From the Omegle web site: "When you use Omegle, we pick someone else at random so you can have a one-on-one chat. You're anonymous unless you tell someone personal info and you can stop a chat at any time."

Why it could be risky:

While Omegle makes small efforts to ensure safety with its app (advising against sharing personal info and a group of moderators) the site tagline, "talk to strangers" is enough to classify this app as risky all on its own.


6. Whisper

What the app does:

Whisper allows users to share secrets anonymously and receive replies. Users post messages which are displayed as text superimposed over an image, similar to greeting cards.

Why it could be risky:

Like many other apps covered today, Whisper allows users to be anonymous. In fact, the service is all about sharing "secrets" and encourages a high level of anonymity but also a high level of openness. Users are encouraged to share their secrets with complete strangers. In our book, you can't get much riskier than that.


7. Frontline Commando (and similar violent games)

What the app does:

Frontline Commando and similar violent games offer realistic war violence as a form of entertainment.

Why it could be risky:

According to a recent study, "Children who play violent video games may experience an increase in aggressive thoughts, which in turn, could boost their aggressive behavior." Be cautious when allowing your youth to play extremely violent games as it may lead to aggressive behavior and may not be conducive to the Holy Ghost.

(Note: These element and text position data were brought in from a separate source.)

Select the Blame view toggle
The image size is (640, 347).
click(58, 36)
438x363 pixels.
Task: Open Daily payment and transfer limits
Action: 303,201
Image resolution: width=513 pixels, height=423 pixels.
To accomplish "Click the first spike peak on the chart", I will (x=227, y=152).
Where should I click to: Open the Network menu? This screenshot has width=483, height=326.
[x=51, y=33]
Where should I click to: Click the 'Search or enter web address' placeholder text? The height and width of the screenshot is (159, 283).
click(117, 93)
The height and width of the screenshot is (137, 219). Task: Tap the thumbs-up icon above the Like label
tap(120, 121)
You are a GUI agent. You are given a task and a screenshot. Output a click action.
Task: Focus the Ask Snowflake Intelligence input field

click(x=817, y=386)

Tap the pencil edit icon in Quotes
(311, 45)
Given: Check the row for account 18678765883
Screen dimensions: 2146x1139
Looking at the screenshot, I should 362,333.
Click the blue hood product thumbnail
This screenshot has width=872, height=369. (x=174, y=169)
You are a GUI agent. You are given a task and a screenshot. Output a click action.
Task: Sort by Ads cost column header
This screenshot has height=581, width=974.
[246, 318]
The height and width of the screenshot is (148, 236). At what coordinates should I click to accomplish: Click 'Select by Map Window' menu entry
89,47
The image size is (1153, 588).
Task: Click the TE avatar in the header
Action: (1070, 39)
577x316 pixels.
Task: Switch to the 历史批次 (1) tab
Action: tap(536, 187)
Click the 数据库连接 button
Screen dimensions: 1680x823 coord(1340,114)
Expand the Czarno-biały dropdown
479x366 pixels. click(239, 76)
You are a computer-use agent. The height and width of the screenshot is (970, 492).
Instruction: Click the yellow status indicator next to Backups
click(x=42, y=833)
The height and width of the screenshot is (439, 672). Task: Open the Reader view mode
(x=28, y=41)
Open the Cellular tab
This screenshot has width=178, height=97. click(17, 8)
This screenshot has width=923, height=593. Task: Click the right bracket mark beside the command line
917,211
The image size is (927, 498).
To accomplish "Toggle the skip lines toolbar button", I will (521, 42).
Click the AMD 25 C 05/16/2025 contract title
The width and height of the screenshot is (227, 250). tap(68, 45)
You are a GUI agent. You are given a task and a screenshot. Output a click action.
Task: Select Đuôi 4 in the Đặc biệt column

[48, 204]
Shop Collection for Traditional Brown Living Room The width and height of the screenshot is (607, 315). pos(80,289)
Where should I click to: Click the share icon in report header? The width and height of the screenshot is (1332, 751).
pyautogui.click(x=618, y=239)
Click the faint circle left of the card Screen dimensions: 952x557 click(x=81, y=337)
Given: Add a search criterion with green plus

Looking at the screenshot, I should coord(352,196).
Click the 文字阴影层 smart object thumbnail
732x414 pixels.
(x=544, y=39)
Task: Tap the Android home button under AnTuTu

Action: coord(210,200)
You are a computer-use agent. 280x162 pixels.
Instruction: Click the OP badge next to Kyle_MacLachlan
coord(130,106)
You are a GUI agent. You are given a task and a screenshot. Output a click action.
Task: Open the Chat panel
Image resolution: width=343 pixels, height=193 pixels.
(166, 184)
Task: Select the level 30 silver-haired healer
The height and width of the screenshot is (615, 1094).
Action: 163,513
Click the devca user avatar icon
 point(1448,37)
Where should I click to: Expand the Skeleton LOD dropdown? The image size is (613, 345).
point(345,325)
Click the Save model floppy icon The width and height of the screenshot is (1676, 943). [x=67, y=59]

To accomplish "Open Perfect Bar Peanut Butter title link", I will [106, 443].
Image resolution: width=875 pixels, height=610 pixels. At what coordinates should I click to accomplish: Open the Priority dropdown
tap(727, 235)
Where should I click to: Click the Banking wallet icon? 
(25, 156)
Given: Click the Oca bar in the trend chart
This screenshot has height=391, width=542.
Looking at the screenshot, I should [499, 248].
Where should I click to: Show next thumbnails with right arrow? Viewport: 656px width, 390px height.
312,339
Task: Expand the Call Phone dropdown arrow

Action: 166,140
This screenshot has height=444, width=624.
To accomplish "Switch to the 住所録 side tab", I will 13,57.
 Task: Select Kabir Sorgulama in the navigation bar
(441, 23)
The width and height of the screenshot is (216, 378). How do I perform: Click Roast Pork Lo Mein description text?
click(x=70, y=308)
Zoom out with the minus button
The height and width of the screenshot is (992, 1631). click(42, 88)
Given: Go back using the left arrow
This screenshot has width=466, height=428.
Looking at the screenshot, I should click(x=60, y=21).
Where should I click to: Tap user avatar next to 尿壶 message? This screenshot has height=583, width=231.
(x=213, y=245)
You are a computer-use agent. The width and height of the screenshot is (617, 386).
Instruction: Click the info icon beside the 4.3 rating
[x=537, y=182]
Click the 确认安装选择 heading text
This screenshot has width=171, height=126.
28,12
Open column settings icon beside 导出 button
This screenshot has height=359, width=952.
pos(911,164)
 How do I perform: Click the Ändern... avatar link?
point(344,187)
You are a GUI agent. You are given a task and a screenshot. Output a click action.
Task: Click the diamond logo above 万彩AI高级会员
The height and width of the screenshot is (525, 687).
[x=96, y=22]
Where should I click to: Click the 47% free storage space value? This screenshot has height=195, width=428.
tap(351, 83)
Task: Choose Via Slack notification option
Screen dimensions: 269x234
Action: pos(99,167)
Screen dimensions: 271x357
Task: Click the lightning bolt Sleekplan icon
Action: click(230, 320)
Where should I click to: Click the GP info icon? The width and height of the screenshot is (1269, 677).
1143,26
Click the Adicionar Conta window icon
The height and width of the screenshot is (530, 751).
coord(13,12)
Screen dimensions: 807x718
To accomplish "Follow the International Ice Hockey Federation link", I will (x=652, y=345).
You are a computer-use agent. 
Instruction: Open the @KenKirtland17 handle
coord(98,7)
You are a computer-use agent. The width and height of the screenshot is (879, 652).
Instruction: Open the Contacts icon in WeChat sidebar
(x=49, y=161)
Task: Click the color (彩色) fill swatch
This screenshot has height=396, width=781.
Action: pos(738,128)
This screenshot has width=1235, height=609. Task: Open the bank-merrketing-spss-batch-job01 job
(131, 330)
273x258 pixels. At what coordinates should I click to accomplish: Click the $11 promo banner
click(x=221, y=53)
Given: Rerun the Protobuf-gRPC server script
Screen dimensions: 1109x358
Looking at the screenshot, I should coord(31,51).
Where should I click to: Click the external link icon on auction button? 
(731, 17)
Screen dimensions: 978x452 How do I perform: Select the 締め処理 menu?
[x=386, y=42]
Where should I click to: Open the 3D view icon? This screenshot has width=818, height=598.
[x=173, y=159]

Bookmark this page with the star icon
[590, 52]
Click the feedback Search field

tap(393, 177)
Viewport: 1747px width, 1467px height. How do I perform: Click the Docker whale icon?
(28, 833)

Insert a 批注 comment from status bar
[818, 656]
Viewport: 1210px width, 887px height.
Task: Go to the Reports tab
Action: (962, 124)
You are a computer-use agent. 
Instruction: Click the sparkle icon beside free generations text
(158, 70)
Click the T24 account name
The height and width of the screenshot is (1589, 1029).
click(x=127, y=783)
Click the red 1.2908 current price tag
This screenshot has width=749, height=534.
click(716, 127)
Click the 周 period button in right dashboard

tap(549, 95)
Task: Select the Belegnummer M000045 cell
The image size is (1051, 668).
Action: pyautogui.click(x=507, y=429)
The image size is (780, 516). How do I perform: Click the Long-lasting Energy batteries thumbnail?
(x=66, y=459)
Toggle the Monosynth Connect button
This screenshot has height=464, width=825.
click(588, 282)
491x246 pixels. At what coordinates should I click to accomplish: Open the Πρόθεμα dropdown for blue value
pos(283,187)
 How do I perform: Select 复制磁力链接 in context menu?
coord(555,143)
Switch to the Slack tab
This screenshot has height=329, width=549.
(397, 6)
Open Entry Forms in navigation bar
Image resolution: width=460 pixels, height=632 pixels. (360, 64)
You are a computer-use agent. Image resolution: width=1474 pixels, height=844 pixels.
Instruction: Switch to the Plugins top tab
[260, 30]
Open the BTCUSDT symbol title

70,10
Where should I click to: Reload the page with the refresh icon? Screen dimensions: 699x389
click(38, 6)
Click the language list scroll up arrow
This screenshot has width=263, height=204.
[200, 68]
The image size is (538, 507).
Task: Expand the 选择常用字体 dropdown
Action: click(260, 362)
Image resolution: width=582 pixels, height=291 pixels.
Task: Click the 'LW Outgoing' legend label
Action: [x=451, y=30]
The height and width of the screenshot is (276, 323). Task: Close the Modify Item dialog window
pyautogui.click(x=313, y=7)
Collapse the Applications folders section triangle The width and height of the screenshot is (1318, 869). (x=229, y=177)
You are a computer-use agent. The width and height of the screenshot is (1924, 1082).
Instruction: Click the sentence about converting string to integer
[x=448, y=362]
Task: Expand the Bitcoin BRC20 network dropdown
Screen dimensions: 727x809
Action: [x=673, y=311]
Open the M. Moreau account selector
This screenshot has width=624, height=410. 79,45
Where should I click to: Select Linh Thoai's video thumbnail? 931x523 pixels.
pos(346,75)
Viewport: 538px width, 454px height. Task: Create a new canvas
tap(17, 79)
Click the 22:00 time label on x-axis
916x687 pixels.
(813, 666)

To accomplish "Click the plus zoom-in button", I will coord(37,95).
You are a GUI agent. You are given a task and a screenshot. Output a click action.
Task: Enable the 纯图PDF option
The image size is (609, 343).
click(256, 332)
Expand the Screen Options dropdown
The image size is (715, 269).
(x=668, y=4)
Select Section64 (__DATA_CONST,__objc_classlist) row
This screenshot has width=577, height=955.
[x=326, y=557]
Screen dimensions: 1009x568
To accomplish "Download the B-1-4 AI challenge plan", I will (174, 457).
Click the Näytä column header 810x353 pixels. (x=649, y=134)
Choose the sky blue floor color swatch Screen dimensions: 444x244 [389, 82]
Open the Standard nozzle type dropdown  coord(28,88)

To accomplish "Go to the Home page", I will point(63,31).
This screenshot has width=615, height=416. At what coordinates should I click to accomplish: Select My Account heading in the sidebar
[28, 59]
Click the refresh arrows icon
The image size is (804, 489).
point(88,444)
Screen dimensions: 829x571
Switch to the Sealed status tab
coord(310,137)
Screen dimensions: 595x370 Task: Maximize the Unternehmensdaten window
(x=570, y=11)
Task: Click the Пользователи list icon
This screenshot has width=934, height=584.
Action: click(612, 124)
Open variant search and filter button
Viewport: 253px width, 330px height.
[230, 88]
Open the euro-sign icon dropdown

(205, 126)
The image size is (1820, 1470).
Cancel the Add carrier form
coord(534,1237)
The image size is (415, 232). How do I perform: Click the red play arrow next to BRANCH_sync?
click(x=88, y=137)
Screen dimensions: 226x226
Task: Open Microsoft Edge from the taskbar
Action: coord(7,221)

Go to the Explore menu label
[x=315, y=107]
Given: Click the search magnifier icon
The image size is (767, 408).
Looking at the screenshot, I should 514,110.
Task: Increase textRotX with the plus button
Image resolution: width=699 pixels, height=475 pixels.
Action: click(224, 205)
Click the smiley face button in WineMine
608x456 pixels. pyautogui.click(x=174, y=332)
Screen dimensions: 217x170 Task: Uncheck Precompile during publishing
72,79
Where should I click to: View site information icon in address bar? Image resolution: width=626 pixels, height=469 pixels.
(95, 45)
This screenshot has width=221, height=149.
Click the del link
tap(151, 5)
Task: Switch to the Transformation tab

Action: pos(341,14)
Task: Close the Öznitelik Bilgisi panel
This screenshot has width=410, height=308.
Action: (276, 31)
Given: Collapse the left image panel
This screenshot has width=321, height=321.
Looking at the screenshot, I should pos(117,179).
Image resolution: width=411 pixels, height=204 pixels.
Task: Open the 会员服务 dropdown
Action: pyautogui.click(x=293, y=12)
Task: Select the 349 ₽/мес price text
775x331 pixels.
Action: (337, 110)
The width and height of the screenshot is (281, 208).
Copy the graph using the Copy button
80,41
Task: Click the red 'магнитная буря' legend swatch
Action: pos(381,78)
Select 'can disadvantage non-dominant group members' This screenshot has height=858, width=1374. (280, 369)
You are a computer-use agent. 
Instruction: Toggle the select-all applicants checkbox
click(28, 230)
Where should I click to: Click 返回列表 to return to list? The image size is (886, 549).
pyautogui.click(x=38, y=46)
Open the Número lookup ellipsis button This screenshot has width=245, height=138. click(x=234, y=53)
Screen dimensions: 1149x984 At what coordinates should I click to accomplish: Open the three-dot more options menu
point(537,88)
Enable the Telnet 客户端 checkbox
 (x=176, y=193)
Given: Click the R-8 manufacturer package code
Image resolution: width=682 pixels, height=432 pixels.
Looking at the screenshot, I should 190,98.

Did I leave any apps out? Please tell me in the comments.

At the end of the day, there's only so much we can do to protect our youth from risky apps on their mobile devices.

Don't ban apps just for the sake of banning apps or you may have a revolution on your hands. But be aware of what apps your youth are using, how it's affecting their gospel study time, school time, mutual time, and family time.

The best way to avoid risky apps or dangerous entertainment is to have a healthy relationship with your youth. Talk to them about the apps they use and advise them to make good decisions when it comes to their activity online.